そして、予想通りスーパーマンの弱点であるクリプトンの緑色の結晶が武器として使われますし、それ以上にスーパーマンが愛する母と恋人が人質となります。このへんの悪らつさは誠に監督ノーランの製作らしい面が出ています。超人といえども地球人の悪だくみには敵いません。
加えて、前作のゾッド将軍の死体や宇宙船も存外に活躍します。こうした意外性を醸し出すストーリー展開も苦心の跡が感じられますが、最後の不細工な奴の登場はいただけません。デザインを工夫すべきでした。未見の方は映画をご覧ください。
さらに、今回は唐突にメタヒューマン類であるワンダー・ウーマンが登場します。そのアマゾネスのようなエキゾチックな衣装はなかなか味がありますが、彼女の地力はスーパーマンに匹敵するレベルです。人類に紛れ込んでいる設定なのでしょうが、ギリシャ神話の海神までもワンカットでちらっと顔を見せます。多分、ライバル会社の「アベンジャーズ」に対抗する「ジャスティス」のメンバーであり、次作以降に向けたアメコミの老舗の戦略なのでしょうが、正直よくわかりません。
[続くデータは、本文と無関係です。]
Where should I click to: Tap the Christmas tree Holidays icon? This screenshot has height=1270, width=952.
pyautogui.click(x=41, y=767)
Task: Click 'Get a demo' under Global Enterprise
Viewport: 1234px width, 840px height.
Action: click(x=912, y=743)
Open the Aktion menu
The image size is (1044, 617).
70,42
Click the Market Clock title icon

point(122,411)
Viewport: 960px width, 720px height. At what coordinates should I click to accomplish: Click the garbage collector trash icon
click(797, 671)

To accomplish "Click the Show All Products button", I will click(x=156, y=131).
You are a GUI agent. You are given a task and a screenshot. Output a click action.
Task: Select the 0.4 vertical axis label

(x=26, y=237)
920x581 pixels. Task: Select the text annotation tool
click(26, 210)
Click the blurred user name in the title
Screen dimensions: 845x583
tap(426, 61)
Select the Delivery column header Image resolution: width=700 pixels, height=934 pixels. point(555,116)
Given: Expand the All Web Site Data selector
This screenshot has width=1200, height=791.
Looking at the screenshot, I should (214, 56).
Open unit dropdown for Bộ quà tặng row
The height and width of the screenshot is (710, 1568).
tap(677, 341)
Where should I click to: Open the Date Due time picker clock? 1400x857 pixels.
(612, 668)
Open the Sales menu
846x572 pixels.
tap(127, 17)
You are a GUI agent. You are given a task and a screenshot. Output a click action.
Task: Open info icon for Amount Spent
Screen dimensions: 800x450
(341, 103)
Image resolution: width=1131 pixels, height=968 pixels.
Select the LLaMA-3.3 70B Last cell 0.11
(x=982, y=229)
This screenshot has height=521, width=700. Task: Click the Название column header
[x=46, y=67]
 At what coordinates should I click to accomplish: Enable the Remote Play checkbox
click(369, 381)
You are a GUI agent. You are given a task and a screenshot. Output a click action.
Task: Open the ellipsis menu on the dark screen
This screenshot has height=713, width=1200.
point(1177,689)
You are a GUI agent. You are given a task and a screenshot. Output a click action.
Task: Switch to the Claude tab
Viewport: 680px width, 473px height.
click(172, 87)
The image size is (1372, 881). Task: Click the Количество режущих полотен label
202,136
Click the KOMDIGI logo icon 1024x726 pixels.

それにしても、スーパーマンと恋人の関係にも驚きました。セックスを暗示するシーンもしっかりあります。かつてのリチャード・レスター版では、恋人と一夜を共にするために人間になって力を封じ込めた経緯もあるのに、この映画では堂々のあからさまな関係です。同じ超人モノの映画「ハンコック」のベッドシーンを思い出して心配になりました(笑)。
ところで、恋人のロイス・レイン役のエイミー・アダムスは老けましたか?。二の腕も少し太めになっています。ハリウッドの都市伝説「スーパーマンの呪い」ではないかと心配です(笑)。
最後に、劇中に「正義や信頼は既に失われている。」というセリフがありますが、これにはアメリカ社会の過酷な現状を憂う製作者の思いが込められているような気がします。そして、この映画も神の死とともに幕が閉じます。
もちろん、シリーズ化を予定して「ジャスティスの誕生」という副題がありますので、当然観客一同は席を立つことなく、予告映像を期待して長い長いエンドロールを見続けたわけですが、・・・見事に裏切られました。バカヤロー(笑)。